**REQUIRED WORK**
Render the lines starting at the one containing "This screenshot has height=879, width=1245." and ending at the one containing "tap(86, 107)" as a two-column CSV with the header command,answer. Give one row per command, with its text and its answer each in a single quoted field and line breaks replaced by spaces.

-- Start of RECORDS FOR THIS EXERCISE --

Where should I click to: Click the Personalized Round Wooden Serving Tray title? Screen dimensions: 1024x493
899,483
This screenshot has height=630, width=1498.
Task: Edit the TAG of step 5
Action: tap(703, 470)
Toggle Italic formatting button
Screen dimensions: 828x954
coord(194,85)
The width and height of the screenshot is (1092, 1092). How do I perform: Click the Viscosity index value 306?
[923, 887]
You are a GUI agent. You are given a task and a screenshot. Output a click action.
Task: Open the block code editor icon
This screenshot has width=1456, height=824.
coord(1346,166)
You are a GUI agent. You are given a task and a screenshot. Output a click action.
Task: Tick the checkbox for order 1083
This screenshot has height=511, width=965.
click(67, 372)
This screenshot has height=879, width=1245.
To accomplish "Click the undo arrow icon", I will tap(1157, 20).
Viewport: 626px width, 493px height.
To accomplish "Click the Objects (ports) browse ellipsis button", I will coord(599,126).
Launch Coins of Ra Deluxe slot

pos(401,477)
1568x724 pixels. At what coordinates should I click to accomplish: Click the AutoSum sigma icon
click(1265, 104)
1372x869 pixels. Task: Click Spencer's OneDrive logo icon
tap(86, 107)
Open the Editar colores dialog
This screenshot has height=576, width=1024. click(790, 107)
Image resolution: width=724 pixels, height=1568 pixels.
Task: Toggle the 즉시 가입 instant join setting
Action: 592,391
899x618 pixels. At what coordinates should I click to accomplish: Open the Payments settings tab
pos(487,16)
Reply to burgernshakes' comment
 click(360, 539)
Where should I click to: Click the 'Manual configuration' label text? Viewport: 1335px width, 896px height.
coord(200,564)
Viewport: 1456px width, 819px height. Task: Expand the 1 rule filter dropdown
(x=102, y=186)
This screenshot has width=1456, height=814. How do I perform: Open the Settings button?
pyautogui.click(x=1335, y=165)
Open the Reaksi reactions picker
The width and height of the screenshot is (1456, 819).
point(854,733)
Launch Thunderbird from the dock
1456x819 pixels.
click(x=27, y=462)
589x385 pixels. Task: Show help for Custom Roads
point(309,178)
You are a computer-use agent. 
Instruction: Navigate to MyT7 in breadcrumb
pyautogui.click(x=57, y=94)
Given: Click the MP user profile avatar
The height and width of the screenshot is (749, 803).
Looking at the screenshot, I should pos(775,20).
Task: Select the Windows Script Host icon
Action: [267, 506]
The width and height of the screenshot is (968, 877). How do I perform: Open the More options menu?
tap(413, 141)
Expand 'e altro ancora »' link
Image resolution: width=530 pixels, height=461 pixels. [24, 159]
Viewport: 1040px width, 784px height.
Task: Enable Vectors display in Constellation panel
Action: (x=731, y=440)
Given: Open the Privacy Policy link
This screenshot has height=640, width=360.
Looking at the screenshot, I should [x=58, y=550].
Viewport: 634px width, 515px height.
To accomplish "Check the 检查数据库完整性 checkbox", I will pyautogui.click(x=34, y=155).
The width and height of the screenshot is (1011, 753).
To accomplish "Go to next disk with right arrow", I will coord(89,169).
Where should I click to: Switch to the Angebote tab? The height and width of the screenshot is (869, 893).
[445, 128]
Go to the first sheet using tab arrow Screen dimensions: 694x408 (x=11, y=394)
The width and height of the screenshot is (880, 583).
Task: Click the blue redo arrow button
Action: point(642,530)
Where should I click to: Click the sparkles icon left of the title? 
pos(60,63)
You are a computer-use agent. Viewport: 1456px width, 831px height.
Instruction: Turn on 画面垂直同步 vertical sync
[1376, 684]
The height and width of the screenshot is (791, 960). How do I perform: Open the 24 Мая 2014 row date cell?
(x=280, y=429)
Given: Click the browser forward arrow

-- End of RECORDS FOR THIS EXERCISE --

**RESULT OF THE EXERCISE**
command,answer
"This screenshot has height=879, width=1245. To accomplish ""Click the undo arrow icon"",","I will tap(1157, 20)."
"Viewport: 626px width, 493px height. To accomplish ""Click the Objects (ports) browse ellipsis button"",","I will coord(599,126)."
"Launch Coins of Ra Deluxe slot","pos(401,477)"
"1568x724 pixels. At what coordinates should I click to accomplish: Click the AutoSum sigma icon","click(1265, 104)"
"1372x869 pixels. Task: Click Spencer's OneDrive logo icon","tap(86, 107)"